(Stored data entries)
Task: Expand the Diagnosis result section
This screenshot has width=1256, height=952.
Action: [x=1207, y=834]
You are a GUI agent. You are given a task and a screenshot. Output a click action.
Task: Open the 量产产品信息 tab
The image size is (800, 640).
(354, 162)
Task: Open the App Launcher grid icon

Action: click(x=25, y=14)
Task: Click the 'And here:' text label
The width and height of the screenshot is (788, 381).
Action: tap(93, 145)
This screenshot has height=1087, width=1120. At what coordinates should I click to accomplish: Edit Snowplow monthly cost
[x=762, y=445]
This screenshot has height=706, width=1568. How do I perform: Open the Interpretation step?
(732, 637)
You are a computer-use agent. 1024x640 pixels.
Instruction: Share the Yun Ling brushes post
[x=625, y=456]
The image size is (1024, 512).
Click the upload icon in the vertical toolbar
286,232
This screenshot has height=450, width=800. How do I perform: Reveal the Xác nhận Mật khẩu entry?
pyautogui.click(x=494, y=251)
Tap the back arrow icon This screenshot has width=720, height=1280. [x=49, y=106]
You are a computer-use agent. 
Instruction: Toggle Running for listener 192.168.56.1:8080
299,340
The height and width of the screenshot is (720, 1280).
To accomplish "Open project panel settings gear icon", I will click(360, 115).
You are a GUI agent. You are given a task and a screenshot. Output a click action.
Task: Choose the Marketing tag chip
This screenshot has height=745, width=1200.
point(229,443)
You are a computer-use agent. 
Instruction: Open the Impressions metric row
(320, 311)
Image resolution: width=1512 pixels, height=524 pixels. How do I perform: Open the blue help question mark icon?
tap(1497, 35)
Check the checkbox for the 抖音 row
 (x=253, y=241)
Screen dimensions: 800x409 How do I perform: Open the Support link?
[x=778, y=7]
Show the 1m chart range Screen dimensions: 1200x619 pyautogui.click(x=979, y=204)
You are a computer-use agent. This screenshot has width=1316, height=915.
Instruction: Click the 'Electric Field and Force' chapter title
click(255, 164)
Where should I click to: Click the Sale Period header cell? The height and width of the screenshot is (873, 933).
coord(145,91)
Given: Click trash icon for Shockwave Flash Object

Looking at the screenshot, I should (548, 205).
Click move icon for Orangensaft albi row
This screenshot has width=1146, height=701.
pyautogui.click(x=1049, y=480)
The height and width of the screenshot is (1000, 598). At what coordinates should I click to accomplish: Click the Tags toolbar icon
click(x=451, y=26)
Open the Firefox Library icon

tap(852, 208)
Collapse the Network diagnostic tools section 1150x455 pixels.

= What is expected =
Go through the records above and copy each one exactly.

= Task result =
Task: Expand the Diagnosis result section
This screenshot has width=1256, height=952.
Action: [x=1207, y=834]
You are a GUI agent. You are given a task and a screenshot. Output a click action.
Task: Open the 量产产品信息 tab
The image size is (800, 640).
(354, 162)
Task: Open the App Launcher grid icon

Action: click(x=25, y=14)
Task: Click the 'And here:' text label
The width and height of the screenshot is (788, 381).
Action: tap(93, 145)
This screenshot has height=1087, width=1120. At what coordinates should I click to accomplish: Edit Snowplow monthly cost
[x=762, y=445]
This screenshot has height=706, width=1568. How do I perform: Open the Interpretation step?
(732, 637)
You are a computer-use agent. 1024x640 pixels.
Instruction: Share the Yun Ling brushes post
[x=625, y=456]
The image size is (1024, 512).
Click the upload icon in the vertical toolbar
286,232
This screenshot has height=450, width=800. How do I perform: Reveal the Xác nhận Mật khẩu entry?
pyautogui.click(x=494, y=251)
Tap the back arrow icon This screenshot has width=720, height=1280. [x=49, y=106]
You are a computer-use agent. 
Instruction: Toggle Running for listener 192.168.56.1:8080
299,340
The height and width of the screenshot is (720, 1280).
To accomplish "Open project panel settings gear icon", I will click(360, 115).
You are a GUI agent. You are given a task and a screenshot. Output a click action.
Task: Choose the Marketing tag chip
This screenshot has height=745, width=1200.
point(229,443)
You are a computer-use agent. 
Instruction: Open the Impressions metric row
(320, 311)
Image resolution: width=1512 pixels, height=524 pixels. How do I perform: Open the blue help question mark icon?
tap(1497, 35)
Check the checkbox for the 抖音 row
 (x=253, y=241)
Screen dimensions: 800x409 How do I perform: Open the Support link?
[x=778, y=7]
Show the 1m chart range Screen dimensions: 1200x619 pyautogui.click(x=979, y=204)
You are a computer-use agent. This screenshot has width=1316, height=915.
Instruction: Click the 'Electric Field and Force' chapter title
click(255, 164)
Where should I click to: Click the Sale Period header cell? The height and width of the screenshot is (873, 933).
coord(145,91)
Given: Click trash icon for Shockwave Flash Object

Looking at the screenshot, I should (548, 205).
Click move icon for Orangensaft albi row
This screenshot has width=1146, height=701.
pyautogui.click(x=1049, y=480)
The height and width of the screenshot is (1000, 598). At what coordinates should I click to accomplish: Click the Tags toolbar icon
click(x=451, y=26)
Open the Firefox Library icon

tap(852, 208)
Collapse the Network diagnostic tools section 1150x455 pixels.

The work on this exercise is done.